# TASK GOAL
In one to three sentences, explain what occasioned Naidu's entry into the Indian Independence movement, according to the facts page about the 'Nightingale of India' below.

# SOURCE DOCUMENT
+--

Here are a few interesting facts about the ‘Nightingale of India’:

Naidu joined the Indian Independence movement in the wake of the partition of Bengal in 1905 where she met other leaders such as Gopal Krishna Gokhale, Rabindranath Tagore and Mahatma Gandhi.

She began writing at the age of 12 and her play Maher Muneer, written in Persian, impressed the then Nawab of Hyderabad.

Her first collection of poems, named The Golden Threshold, was published in 1905 and bore an introduction by Arthur Symons.

She fell in love at the age of 19 to Paidipati Govindarajulu Naidu and after finishing her studies, married him.

She became the president of Indian National Congress in 1925 and participated in Salt Satyagraha in 1930. She also presided the East African Indian Congress in South Africa.

Inspiring quotes

To quench my longing I bent me low/ By the streams of the spirits of Peace that flow/ In that magical wood in the land of sleep.

We want deeper sincerity of motive, a greater courage in speech and earnestness in action.

A country’s greatness lies in its undying ideals of love and sacrifice that inspire the mothers of the race.

In consecrated calm, forgotten yet. Of the keen heart that hastens to forget old longings in fulfilling new desires.

Hark to a voice that is calling, to my heart in the voice of the mind.

+--

# RECORD EXCERPTS
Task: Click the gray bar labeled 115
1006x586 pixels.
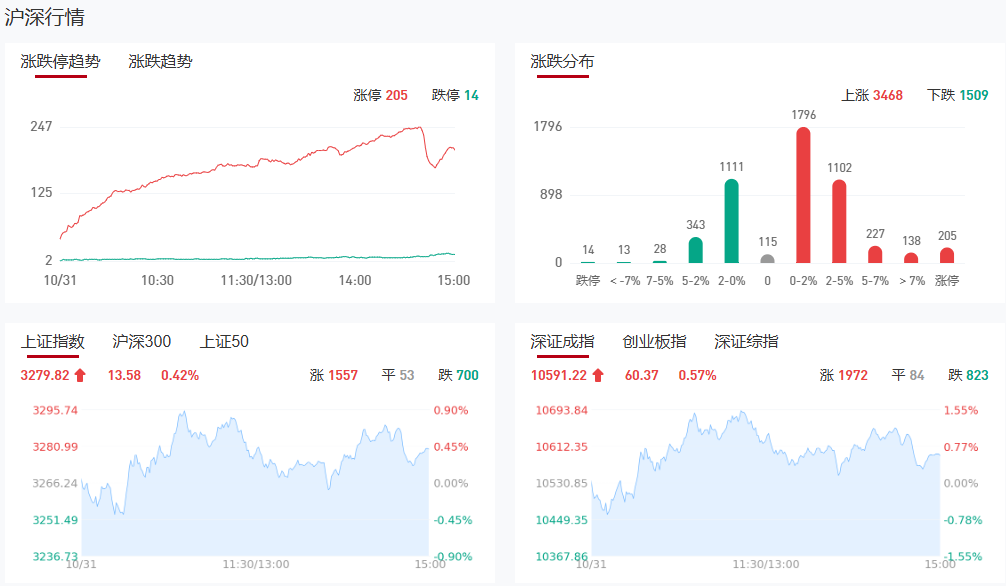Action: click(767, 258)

+--

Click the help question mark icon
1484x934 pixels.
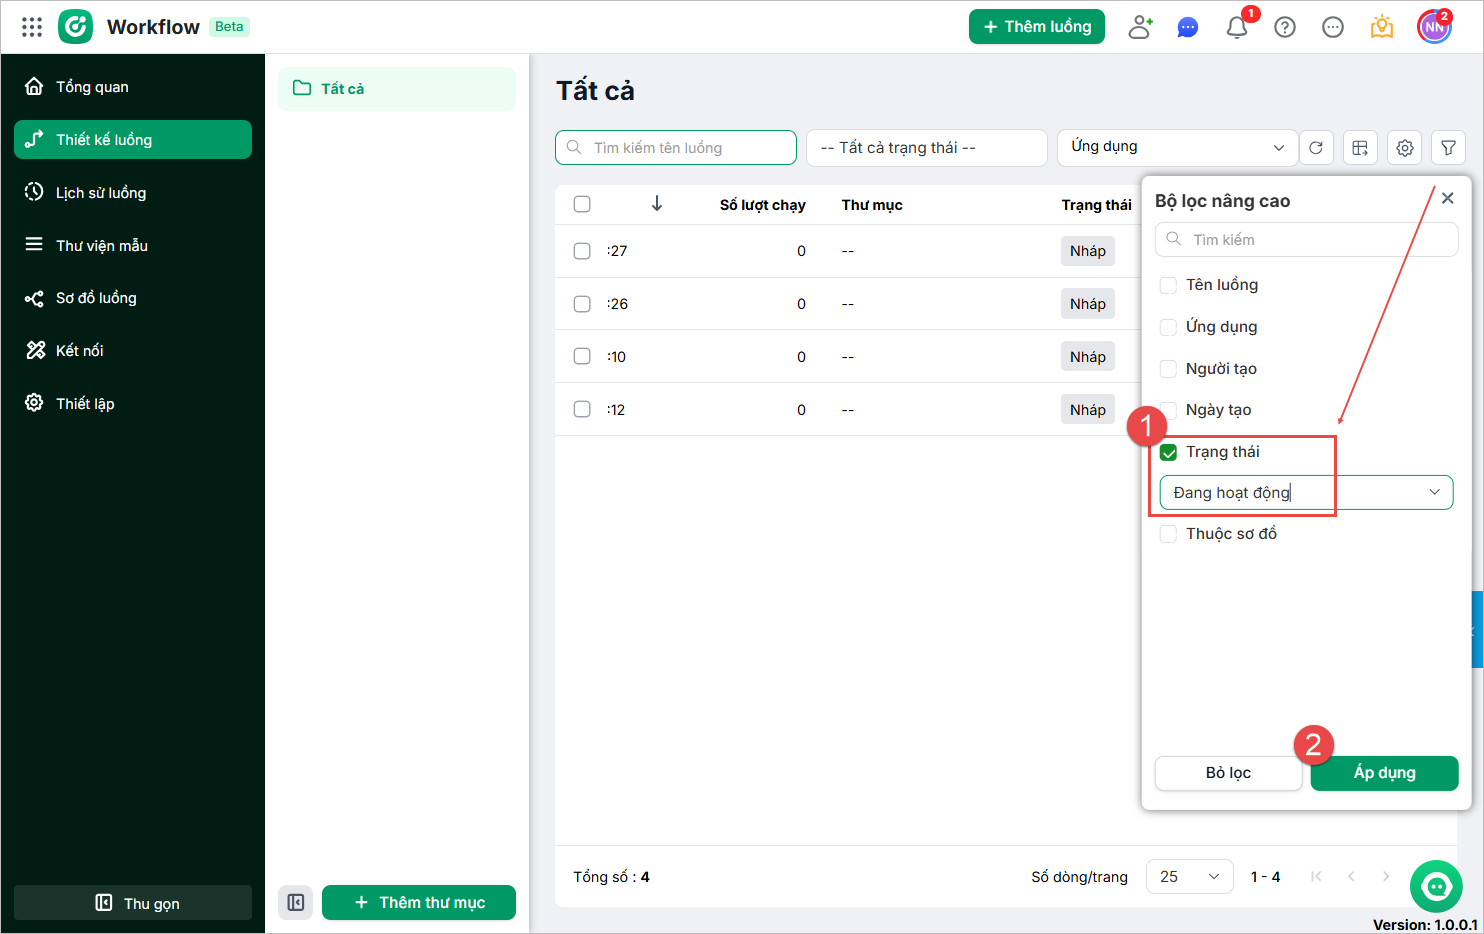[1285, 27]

+--

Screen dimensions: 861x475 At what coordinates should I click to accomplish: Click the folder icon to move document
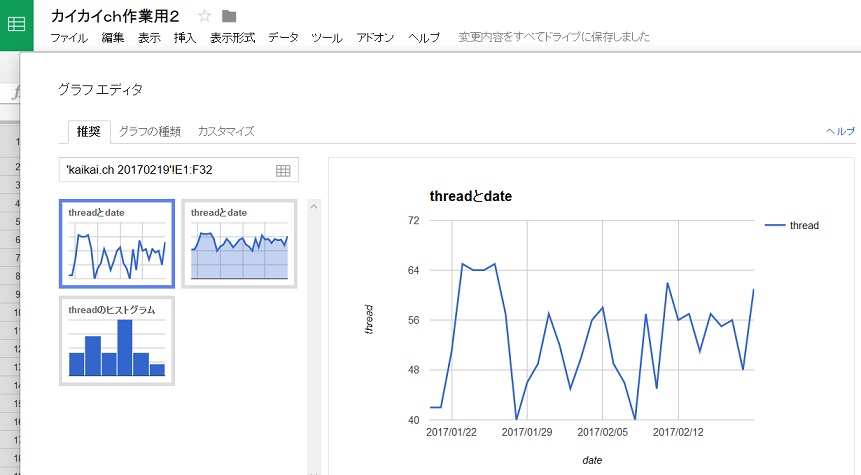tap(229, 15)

+--

# FINISHED TASK
Naidu joined the Indian Independence movement in the wake of the partition of Bengal in 1905. Through the movement she met leaders such as Gopal Krishna Gokhale, Rabindranath Tagore and Mahatma Gandhi.